As reported by the AFR, BHP and Tesla have been in active negotiations over a potential nickel supply deal. It wouldn’t be the first time that Tesla has turned to Australia for the raw materials used to produce the company’s battery and electric vehicle technologies, with Musk confirming via Twitter that the company already sources lithium from Australia.

BHP has previously flagged that there are growing opportunities for the Australian resources sector to undergo a second boom, driven by demand for resources like lithium, nickel, copper and cobalt, all used in electric vehicles, as demand for coal and gas is projected to fall. BHP is currently dealing with Chinese coal customers that have cancelled or deferred purchases of coal.

Analysts Bloomberg New Energy Finance has predicted that global demand for the metals are expected to increase by orders of magnitude, with the global market for battery materials set to grow to a US$75 billion (A$105 billion) market by 2030.

Other Australian miners have sought to expand their involvement in the production of raw materials for the clean energy sector, including an expansion by Rio Tinto of its production of copper and lithium, and Australian lithium producer Piedmont Lithium, has already secured a deal to supply Tesla.

During the recent ‘battery day’ event held by Tesla, Musk called on resources companies to increase their nickel production, to meet the anticipated demand being created by strong growth in battery production for both electric vehicles and energy storage systems.

“I’d just like to re-emphasise, any mining companies out there, please mine more nickel,” Musk told the battery day event.

“Wherever you are in the world, please mine more nickel and don’t wait for nickel to go back to some high point that you experienced some five years ago. Go for efficiency and environmentally-friendly nickel mining at high volume.”

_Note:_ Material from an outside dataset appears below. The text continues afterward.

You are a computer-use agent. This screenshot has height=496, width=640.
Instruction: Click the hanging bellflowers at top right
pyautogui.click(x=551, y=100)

“Tesla will give you a giant contract for a long period of time if you mine nickel efficiently and in an environmentally sensitive way,” Musk added.

Musk told the event that Tesla was aiming to improve its battery technologies setting targets to reduce manufacturing costs by 56 per cent, and deliver an increase in electric vehicle range of 54 per cent.

Musk has previously said that ‘nickel is the biggest challenge for high-volume, long-range batteries’.

Haegel said that BHP Nickel West would make substantial investments towards upgrading its nickel production and processing facilities, to increase its own supplies and that the company was well positioned to capitalise on the growth in nickel, which is a key ingredient in lithium-ion batteries.

Haegel said that the company was currently considering options for a replacement for its nickel smelter in Kalgoorlie, which is now more than 50 years old, as the company aims to sell into a growing global battery market.

It marks an acknowledgement from the resources giant of the future opportunities being created in the clean energy sector, allowing the nickel subsidiary to pivot from producing nickel for stainless steel production to supplying the material to companies like Tesla.

“In our central energy view, we expect to see the accumulative demand over the next few years is 250 per cent of that of the past 30 years,” Haegel said. “Nickel is a standout winner from a decarbonising world. It secures this position because no matter what metals (or combination of metals) are tested in lithium-ion battery cathodes, nickel produces the highest energy density of any.

“This is an insight for why nickel has such a positive future. It is the workhorse of the lithium ion battery.”

Australia has the world’s largest reserves of nickel ore, and ranks within the top five countries in terms of nickel production and exports.

The Western Australian government has sought to support the emergence of a clean energy focused resources sector within the state, having identified that it holds deposits of almost all of the materials needed to produce lithium-ion batteries.

An assessment commissioned by the Western Australian government estimated that the global market for lithium-ion batteries would grow to $136 billion by 2030.